▸ ASSIGNMENT
To answer, print the line containing "Terms (301, 1474)" and each line after it in the listing below, exactly as they stand.

==================================================

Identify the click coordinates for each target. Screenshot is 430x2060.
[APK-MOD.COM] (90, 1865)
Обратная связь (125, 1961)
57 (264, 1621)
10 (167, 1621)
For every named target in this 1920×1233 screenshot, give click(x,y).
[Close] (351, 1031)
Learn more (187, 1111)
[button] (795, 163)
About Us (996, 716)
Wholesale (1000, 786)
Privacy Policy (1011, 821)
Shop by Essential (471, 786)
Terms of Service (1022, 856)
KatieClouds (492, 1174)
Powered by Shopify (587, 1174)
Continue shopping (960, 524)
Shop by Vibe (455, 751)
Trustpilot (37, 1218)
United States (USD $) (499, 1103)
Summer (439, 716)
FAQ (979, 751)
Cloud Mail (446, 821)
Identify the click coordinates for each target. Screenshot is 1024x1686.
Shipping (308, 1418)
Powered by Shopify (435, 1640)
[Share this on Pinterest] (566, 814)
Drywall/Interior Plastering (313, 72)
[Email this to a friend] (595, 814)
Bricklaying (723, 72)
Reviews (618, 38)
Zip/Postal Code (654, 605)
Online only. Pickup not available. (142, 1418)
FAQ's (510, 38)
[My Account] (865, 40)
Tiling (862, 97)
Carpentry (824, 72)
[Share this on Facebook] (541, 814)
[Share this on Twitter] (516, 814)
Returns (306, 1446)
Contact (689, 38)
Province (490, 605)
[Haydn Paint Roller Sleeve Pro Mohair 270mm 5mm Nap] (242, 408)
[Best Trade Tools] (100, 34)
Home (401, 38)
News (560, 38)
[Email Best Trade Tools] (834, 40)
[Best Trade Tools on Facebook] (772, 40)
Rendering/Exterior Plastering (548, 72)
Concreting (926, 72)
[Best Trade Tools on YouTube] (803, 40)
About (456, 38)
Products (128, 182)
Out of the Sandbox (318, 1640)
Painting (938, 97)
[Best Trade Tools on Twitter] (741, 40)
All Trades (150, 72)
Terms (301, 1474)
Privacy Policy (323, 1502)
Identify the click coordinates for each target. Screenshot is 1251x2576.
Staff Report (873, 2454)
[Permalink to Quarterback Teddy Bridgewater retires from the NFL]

==================================================

▸ TASK ANSWER
Terms (301, 1474)
Privacy Policy (323, 1502)
Identify the click coordinates for each target. Screenshot is 1251x2576.
Staff Report (873, 2454)
[Permalink to Quarterback Teddy Bridgewater retires from the NFL]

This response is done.